## Prompt
Put the lines of the data into a numbered list, starting at the line that contains "You are a GUI" and ending at the end of the data, with blank lines omitted. Leave the pictures out of the answer.

Records from a data collection

= = = =

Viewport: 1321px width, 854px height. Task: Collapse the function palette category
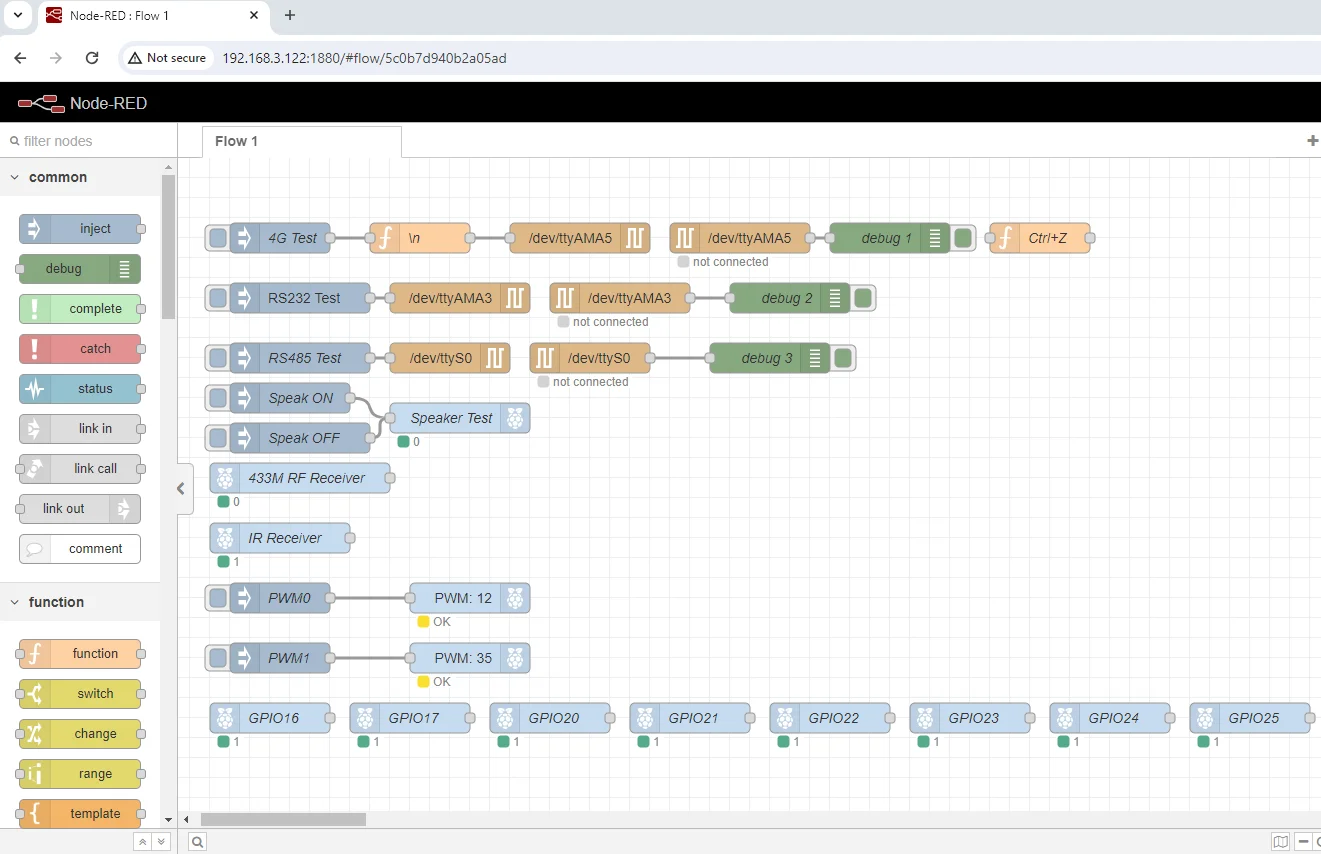point(16,602)
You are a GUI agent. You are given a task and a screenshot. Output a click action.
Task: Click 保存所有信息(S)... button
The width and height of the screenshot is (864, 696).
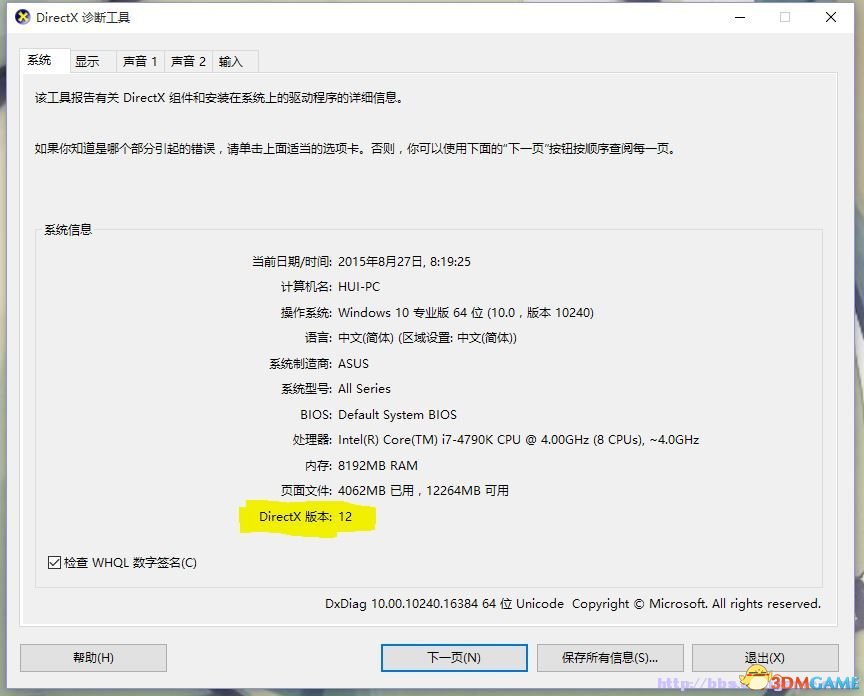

= = = =

## Exercise output
1. You are a GUI agent. You are given a task and a screenshot. Output a click action.
2. Task: Click 保存所有信息(S)... button
3. The width and height of the screenshot is (864, 696).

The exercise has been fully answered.